INPUT DATA →
◇ ◇ ◇

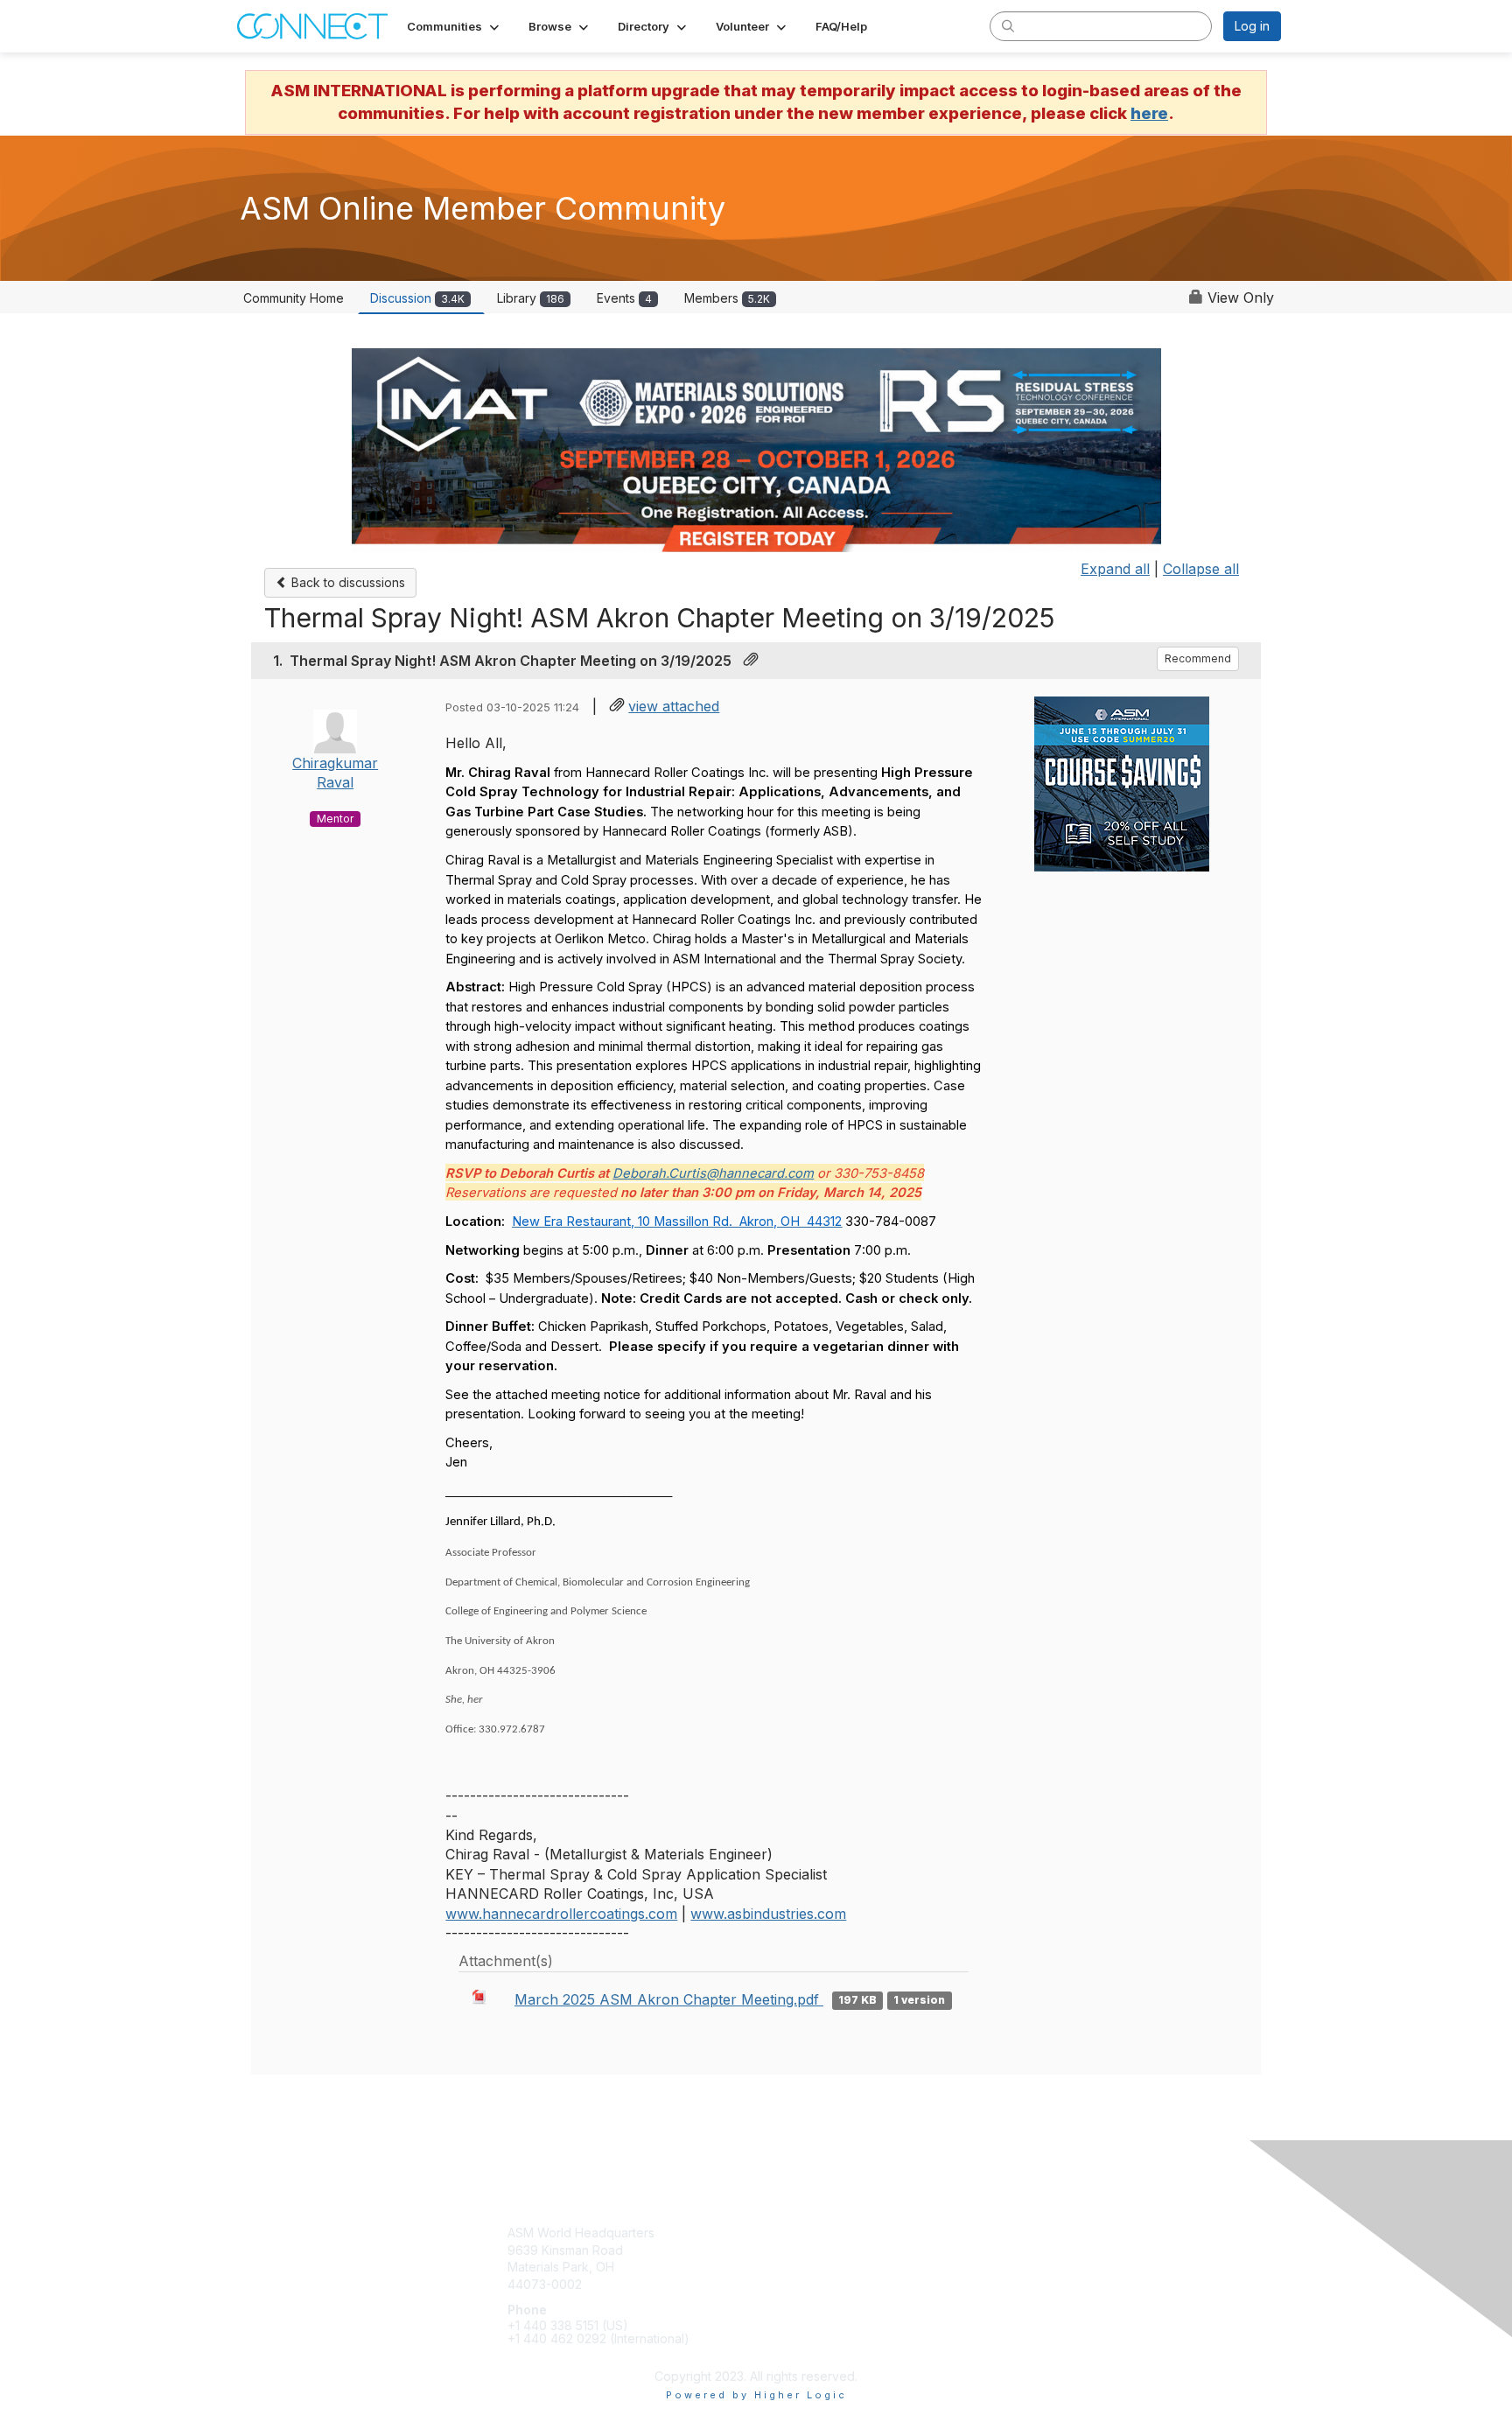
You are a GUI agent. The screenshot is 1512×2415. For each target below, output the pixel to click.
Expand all (1115, 569)
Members (727, 297)
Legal (1035, 2266)
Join (775, 2232)
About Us (1045, 2250)
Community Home (293, 297)
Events (624, 297)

◇ ◇ ◇

INSTRUCTIONS FOR THE TASK → Without the pictures, give every line of the data again, exactly as written.

RESULT →
You are a GUI agent. The screenshot is 1512×2415. For each target below, output the pixel to click.
Expand all (1115, 569)
Members (727, 297)
Legal (1035, 2266)
Join (775, 2232)
About Us (1045, 2250)
Community Home (293, 297)
Events (624, 297)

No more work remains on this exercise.